Research

Generation of human cell types

Human cell

We are using human pluripotent stem cells (human embryonic stem cells (hESCs) and human induced pluripotent stem cells (hiPSCs)) to differentiate cell types that are affected in diseases of the peripheral nervous system (PNS). Because primary patient PNS cells in large numbers are nearly impossible to access for research this technology enables the study of disease mechanisms and provides a platform for drug screening.

We have developed in vitro differentiation protocols to derive neural crest cells (Zeltner et al, 2014, JoVE), peripheral sensory neurons (Zeltner et al., patented – proprioceptors) and autonomic neurons (Zeltner et al, 2016, Nature Medicine). We are expanding this work to generate the sensory neuron subtypes, nociceptors and mechanoceptors, sympatho-adrenal progenitors, adreno-genital progenitors, sympathetic neurons (Saito-Diaz et al., 2019, Wu et al., 2020 JOVE), adrenal gland medulla and adrenal gland cortex and prefrontal cortical neurons (Cederquist et al., 2020). We are interested in understading how these cells are affected in inherited and acquired disorders that specifically affect these cell types.

Furthermore, we are working on generating adrenal gland organoids, i.e. 3D structures representing the human organ. This will allow in depth study of adrenal gland development as well as modeling diseases affecting adrenal gland tissues.

Disease modeling, disease mechanism studies and drug discovery

neurons

hPSC-based disease modeling is a powerful tool of modern medicine, that allows the in depth study of cellular, molecular and biochemical mechanism of human disease. In essence, this technology is based on the generation of iPSCs from patients and healthy control subjects, their differentiation into cell types that are specifically affected in the disease and the phenotypic and functional comparison between the groups. In theory, this technology may allow personalized medicine, where treatments could be tailored to individual patients (or patient groups).

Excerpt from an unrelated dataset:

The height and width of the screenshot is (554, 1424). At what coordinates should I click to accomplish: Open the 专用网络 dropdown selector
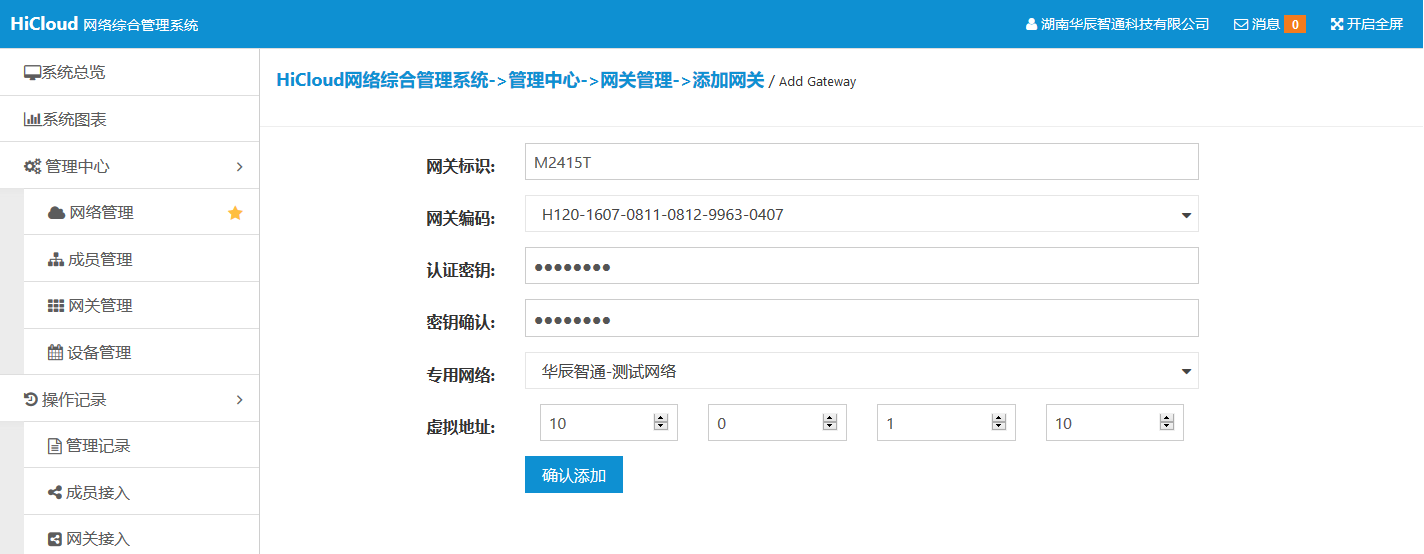(1186, 372)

Familial Dysautonomia (FD) is a debilitating developmental and degenerative disorder that primarily affects derivatives of the neural crest (NC), such as the peripheral nervous system (PNS). FD patients present with mild or severe disease, despite carrying the identical, homozygous point mutation in the ELP1 gene. The reason for this remains unknown.
Using hPSCs, we were able to identify in vitro phenotypes at various stages of development capturing severe and mild FD. Only cells from severe but not mild FD patients showed neurodevelopmental defects. Interestingly however, both severe and mild FD cells display neurodegenerative defects. Thus, degeneration is the primary culprit in mild FD. We further were able to elucidate the molecular mechanistic reason why severe and mild FD symptoms differ. Severe, but not mild patients harbor an additional modifier mutation in lamininβ4 (LAMB4) that may specifically affect FD-sensitive cell types, such as NC and sensory neurons (Zeltner et al., 2016, Nature Medicine).

Current work aims at investigating the mechanistic consequences of the LAMB4 mutation and how it leads to severe FD. We discovered that, possibly due to the LAMB4 mutation, the extracellular matrix (ECM) is defective, which leads to both developmental and degenerative defects in FD.
Our work further has elucidated that sympathetic neurons (symNs) in FD are electrically hyperactive. We are investigating both the cellular and molecular consequences underlying this phenomenon.

Additionally, we are investigating a small molecule compound, that was discovered in a high-throughput drug screening approach. This compound was able to rescue one of the severe FD phenotypes. Current work aims at understanding the mode of action of this compound with the goal to develop it into a novel treatment option for FD and possibly other peripheral neuropathies.

Cellular effects of stress

stress diagram

Stress affects a growing number of people worldwide and is involved in causation of multiple disorders. It is well established that pathological stress changes the biology of the brain on the cellular and molecular level. We focus on investigating how pathological stress changes the biology of the PNS, specifically sympathetic neurons and cells of the adrenal gland (medulla and cortex). These are the three cell types in the body that transmit stress signals from the brain to the internal organs enabling us to physically react. Furthermore, these signals are working improperly in pathological stress disorders. The greater goal of such studies is to understand the effects of stress on the PNS in detail in order to identify novel biomarkers that may lead to novel drug candidates for the treatment of such disorders.

We address this research in two approaches: 1. By generating iPSCs derived from patients who suffer from PTSD (in collaboration with Grady Trauma Project at Emory). We will differentiate these iPSCs into neurons and assess disease related phenotypes. 2. We are generating 3D cellular structures that mimic the adrenal glands (called organoids). Such organoids will be employed to assess adrenal gland disorders as well as the effects of stress on the adrenal glands.